Our tale begins in the semi mysterious, underground island of Potcrock. Here we meet the stoic, usually silent Digger John. He works in the mines, and is known for being one of the toughest customers on the island. The entire place feels oppressive, from the dingy environment to the confining, engaging music. John looks scruffy: his beard takes up most of his face and he dresses like a homeless man who thinks fashion ended in the eighties.
Not soon after meeting John, we meet Sam. This ball of energy and light has brilliant white hair, which already sticks out, and is wearing a black sweatshirt like a dress, hinting toward the fact that her parental figure (John) may not entirely know what he’s doing or be able to provide for her. Her lack of shoes doesn’t stop her from being a ball of optimism as she pings around the world, eagerly taking in everything and everything, while insisting that she has dreamed of a blue sky and fields of green, things the residents of Potcrock Isle have never heard of.
For the land has been destroyed by the Miasma, a creeping black nothing that eats away at everything alive, and possibly at reality itself.
But Sam knows better, and she refuses to let the world diminish her internal light. As that light becomes a good deal more literal, John swears to protect her, and together circumstances thrust these two onto Charon the train, a vessel of lore that is determined to take them ever Eastward.
Many in the indie community sang this game’s praises when it came out late last year. I was initially reluctant. For one thing, its gameplay loop is very much more classic Legend of Zelda, top-down adventure than my usual RPG or Metroidvania preference. But for another, it looks like several other indie games: aping the old Super Nintendo look and feel, very particularly looking something like Earthbound here.

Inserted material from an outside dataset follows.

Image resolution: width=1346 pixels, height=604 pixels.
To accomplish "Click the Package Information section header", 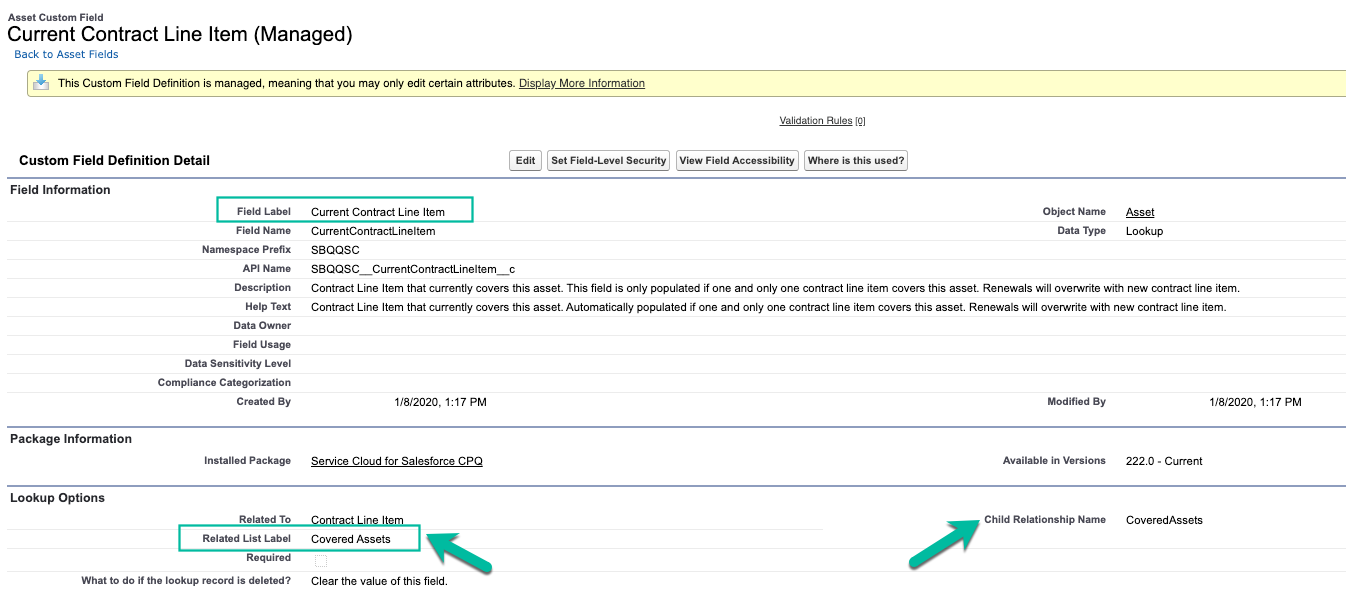I will click(70, 439).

And to be sure, it does try to capture that whole indie sprite feel. The sprites are expressive and incredibly well done, which each character communicating their personality through appearance alone. Again, John looks scruffy, but dependable. Sam looks every inch the ball of light she is.

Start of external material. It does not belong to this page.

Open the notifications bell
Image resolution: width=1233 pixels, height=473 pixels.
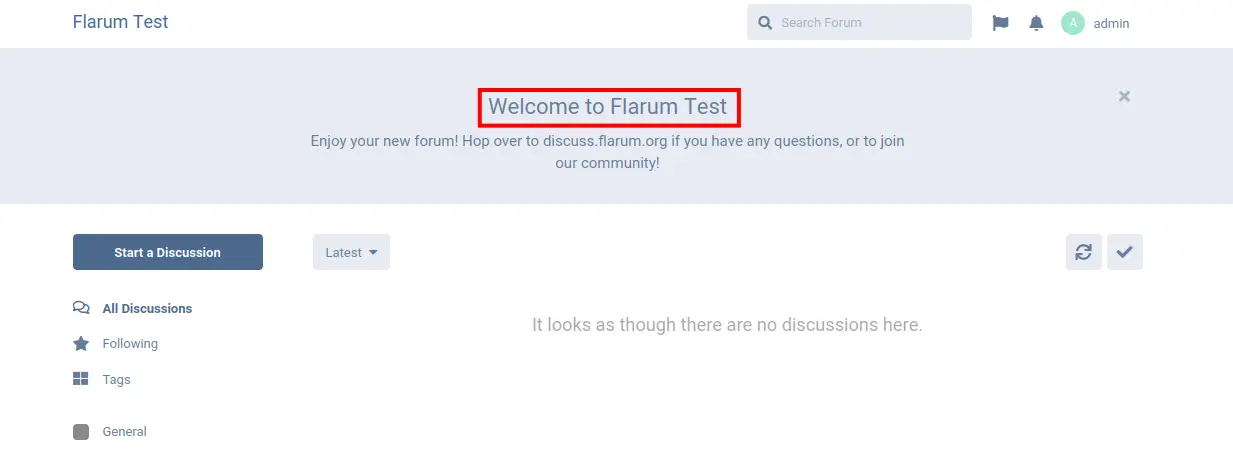click(x=1036, y=23)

Mix this with brilliant music and lighting, and you begin to realize something. Eastward’s main strength is its atmosphere, its ability to draw you ever inward to its world. The music engages you even as the visuals start to paint a picture of an ever expanding world. As John and Sam venture Eastward, they uncover more about the world and about Sam, and as a result, you the player enter more and more of the world yourself (seeing that whole immersion thing I’ve discussed in Spiritfarer and other places).
The tale here is remarkably mature. It details what we need to do in order to survive, what we owe others, and delves into the idea of what makes us who we are. There’s very weighty sacrifices here: the Miasma is an ever present threat. The whole thing has this grand weight to it that really resonates with at least me as a reviewer.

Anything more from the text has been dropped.